── Exercise input
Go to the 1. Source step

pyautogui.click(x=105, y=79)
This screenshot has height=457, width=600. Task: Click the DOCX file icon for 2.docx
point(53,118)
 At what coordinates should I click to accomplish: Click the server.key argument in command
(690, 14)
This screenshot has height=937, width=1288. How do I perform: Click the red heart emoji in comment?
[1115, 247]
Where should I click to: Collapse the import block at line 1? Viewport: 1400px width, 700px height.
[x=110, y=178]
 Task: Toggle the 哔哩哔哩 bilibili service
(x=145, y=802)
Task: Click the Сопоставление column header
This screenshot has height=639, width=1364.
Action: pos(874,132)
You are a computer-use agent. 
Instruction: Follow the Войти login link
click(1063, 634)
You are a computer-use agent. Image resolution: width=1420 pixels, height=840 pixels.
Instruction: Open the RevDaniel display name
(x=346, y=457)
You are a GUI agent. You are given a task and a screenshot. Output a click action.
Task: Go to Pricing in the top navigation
────
Task directions:
Only the lines from the one holding "You are a computer-use agent. Image" through the end of the listing should appear in the response, each restated exactly.

Result of this task:
You are a computer-use agent. Image resolution: width=1420 pixels, height=840 pixels.
Instruction: Open the RevDaniel display name
(x=346, y=457)
You are a GUI agent. You are given a task and a screenshot. Output a click action.
Task: Go to Pricing in the top navigation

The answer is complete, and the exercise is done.